鈴木さんが段々と感じるようになった「孫疲れ」を解消するために、今後はどうすべきなのでしょうか。まずは、自分たちができることを「体力面」と「経済面」に分けて整理しておくといいでしょう。

健康寿命という言葉をご存じでしょうか。健康寿命とは、健康上の問題で日常生活が制限されることなく生活できる期間のことをいいます。

2019年において、健康寿命は男性が72.68歳、女性が75.38歳となっています。あくまで平均であり、鈴木さん夫婦は現在も心身ともにお元気ではあるものの、段々と自分たちの体力面にも配慮して、年末年始の家族との時間を楽しむようにするのも大事なことです。

孫の帰った翌日、起き上がれないほどの疲労が残るなら、自分たちの状態をこどもに伝え、掃除や食事の買い出し、準備の協力を依頼することもひとつの選択肢でしょう。こどもたちも、無理をしてまでやってほしいとは思っていないはずです。
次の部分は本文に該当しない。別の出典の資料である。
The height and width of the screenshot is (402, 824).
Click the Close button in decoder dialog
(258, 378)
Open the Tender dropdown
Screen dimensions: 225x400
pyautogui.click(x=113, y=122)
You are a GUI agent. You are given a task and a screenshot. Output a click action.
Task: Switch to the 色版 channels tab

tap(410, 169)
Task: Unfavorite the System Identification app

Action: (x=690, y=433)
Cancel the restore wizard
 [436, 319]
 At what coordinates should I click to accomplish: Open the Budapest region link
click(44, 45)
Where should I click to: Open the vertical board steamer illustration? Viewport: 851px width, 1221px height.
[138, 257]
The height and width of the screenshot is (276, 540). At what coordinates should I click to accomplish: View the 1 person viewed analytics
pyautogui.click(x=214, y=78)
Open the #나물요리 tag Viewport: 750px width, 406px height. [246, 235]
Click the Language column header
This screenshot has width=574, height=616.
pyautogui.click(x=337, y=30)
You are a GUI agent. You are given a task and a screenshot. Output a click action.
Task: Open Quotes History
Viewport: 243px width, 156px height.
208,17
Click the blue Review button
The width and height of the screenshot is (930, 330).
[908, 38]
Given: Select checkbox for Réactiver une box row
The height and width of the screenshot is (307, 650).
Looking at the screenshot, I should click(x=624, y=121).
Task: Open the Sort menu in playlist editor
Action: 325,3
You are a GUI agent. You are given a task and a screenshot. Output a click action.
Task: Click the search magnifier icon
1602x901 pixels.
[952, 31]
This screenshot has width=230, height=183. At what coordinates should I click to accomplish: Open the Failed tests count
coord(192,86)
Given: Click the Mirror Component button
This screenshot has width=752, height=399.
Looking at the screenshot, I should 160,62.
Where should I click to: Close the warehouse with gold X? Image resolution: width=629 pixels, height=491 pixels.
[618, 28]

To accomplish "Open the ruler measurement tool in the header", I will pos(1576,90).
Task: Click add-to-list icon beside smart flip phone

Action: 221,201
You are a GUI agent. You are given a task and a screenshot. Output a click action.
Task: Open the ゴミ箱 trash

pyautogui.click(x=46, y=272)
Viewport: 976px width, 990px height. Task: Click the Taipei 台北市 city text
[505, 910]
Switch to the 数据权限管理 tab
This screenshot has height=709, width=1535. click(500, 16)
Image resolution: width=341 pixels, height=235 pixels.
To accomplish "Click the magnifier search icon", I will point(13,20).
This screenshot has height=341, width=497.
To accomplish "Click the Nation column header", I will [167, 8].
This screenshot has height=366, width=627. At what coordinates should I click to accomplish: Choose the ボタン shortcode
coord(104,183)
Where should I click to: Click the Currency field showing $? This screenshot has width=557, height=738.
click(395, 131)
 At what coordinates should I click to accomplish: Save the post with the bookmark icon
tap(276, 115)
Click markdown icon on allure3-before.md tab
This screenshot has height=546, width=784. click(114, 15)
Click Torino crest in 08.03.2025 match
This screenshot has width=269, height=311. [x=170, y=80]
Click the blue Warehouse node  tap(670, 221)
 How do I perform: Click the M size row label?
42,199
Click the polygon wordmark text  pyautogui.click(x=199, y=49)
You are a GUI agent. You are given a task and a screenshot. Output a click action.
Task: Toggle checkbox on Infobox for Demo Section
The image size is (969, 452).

段々と体力がなくなっていることを正直に伝えることで、年末年始をもっと楽しく過ごすことができるのではないでしょうか。

経済面では、医療費と介護費は、孫のために使うお金とは別に確保しておきたい費用になります。令和3年に厚生労働省が生涯医療費は約2,700万円と公表しています。生涯医療費とは、生まれてから生涯にどれくらいの医療費が必要になるかを表したものになります。

このうち、約85%は公的医療保険から賄われることになり、約400万円が自己負担額という計算になります。さらに、70歳以降が生涯医療費の約50%を占めるといわれており、必要な金額は約200万円となります。

また、介護費用について生命保険文化センターが行った調査によると、介護に要した費用は、住宅改造や介護用ベッドの購入費など一時的な費用の合計は平均74万円、月々の費用が平均8.3万円となっています。

介護にかかった期間は61.1ヵ月(平均5年1ヵ月)としているため、約600万円弱(一時金74万円+月8.3万円×61.1ヵ月)かかる計算となります。

医療費・介護費共に、あくまで平均額となり参考値のため、人によって差がある点には注意は必要です。しかし、将来的にかかる医療費と介護費を念頭に置いたうえで、孫のためにお金を使うほうが、年末年始の孫との時間を不安なく過ごすことができます。